» Exercise instructions
From the line containing "This screenshot has width=500, height=389." through the last line of the data, both ends included, write out every line exactly; omit the pictures.

Excerpts from a dataset:
== Segment start ==

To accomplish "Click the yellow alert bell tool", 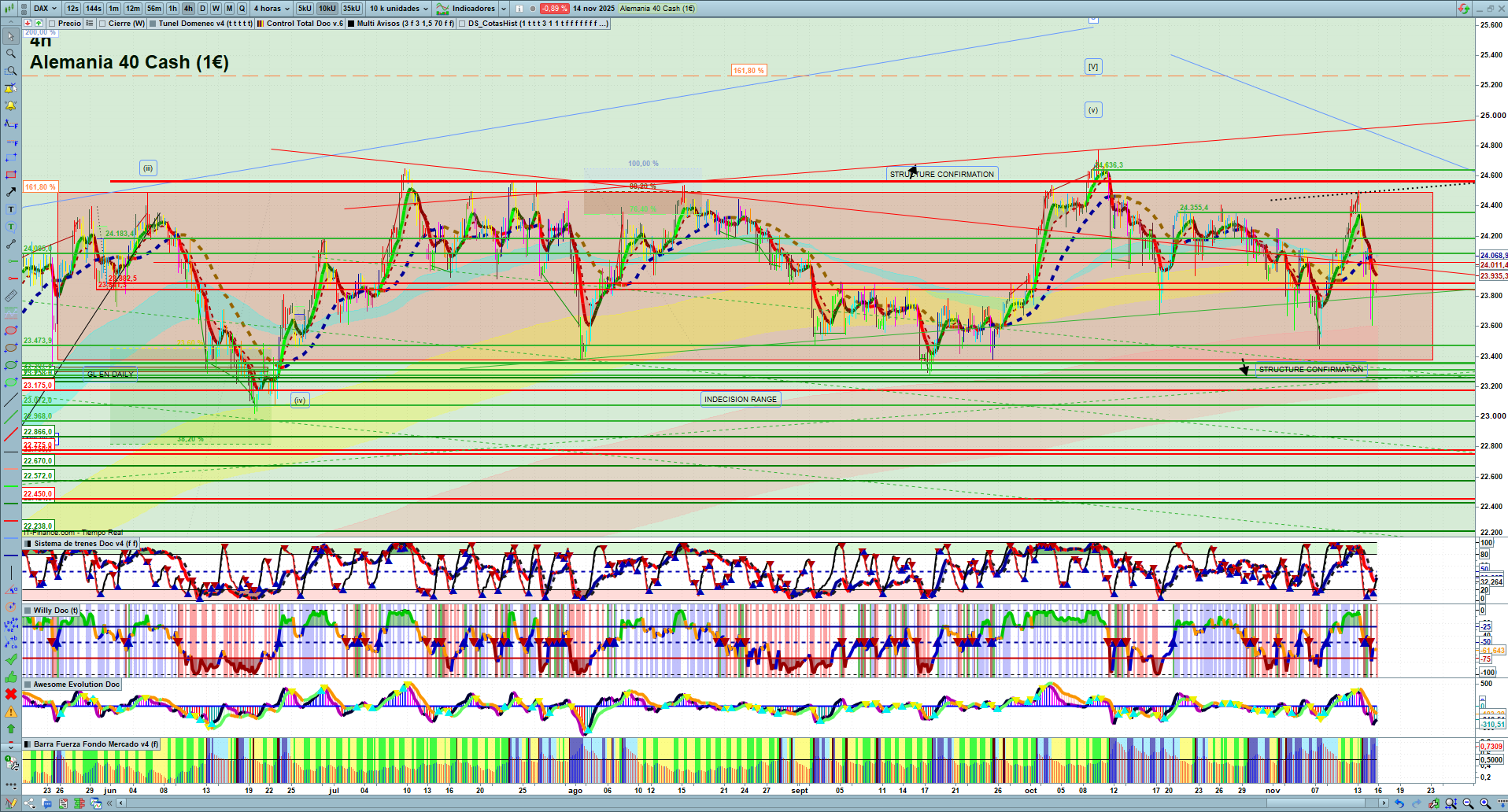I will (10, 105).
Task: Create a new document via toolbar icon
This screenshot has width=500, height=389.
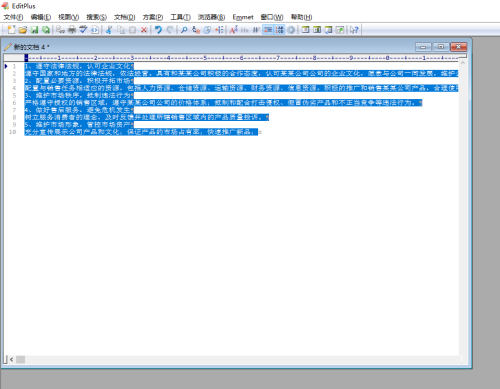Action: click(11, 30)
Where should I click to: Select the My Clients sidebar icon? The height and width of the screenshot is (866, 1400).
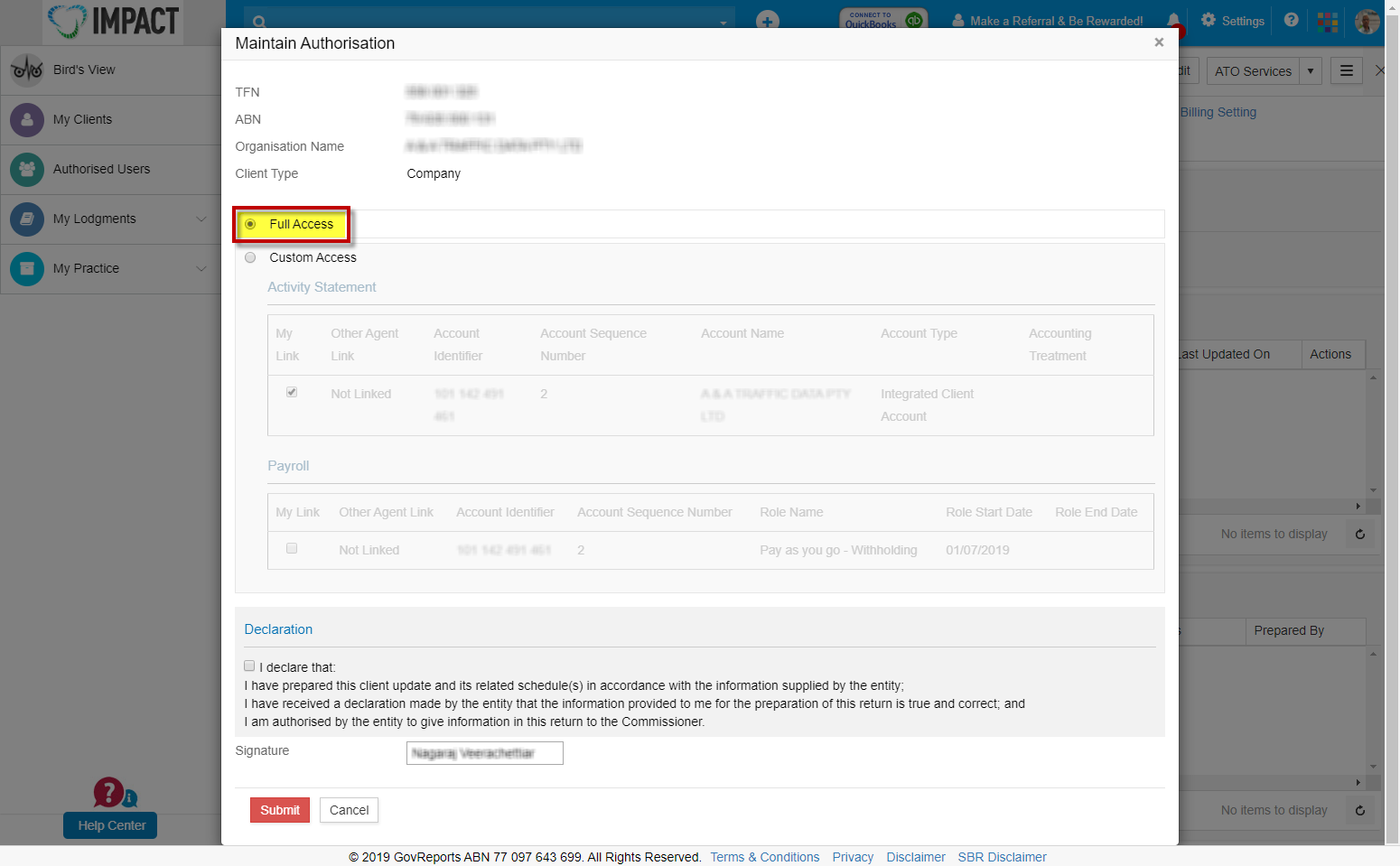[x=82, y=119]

== Segment end ==

» Written solution
This screenshot has width=500, height=389.
Action: click(11, 30)
Where should I click to: Select the My Clients sidebar icon? The height and width of the screenshot is (866, 1400).
[x=82, y=119]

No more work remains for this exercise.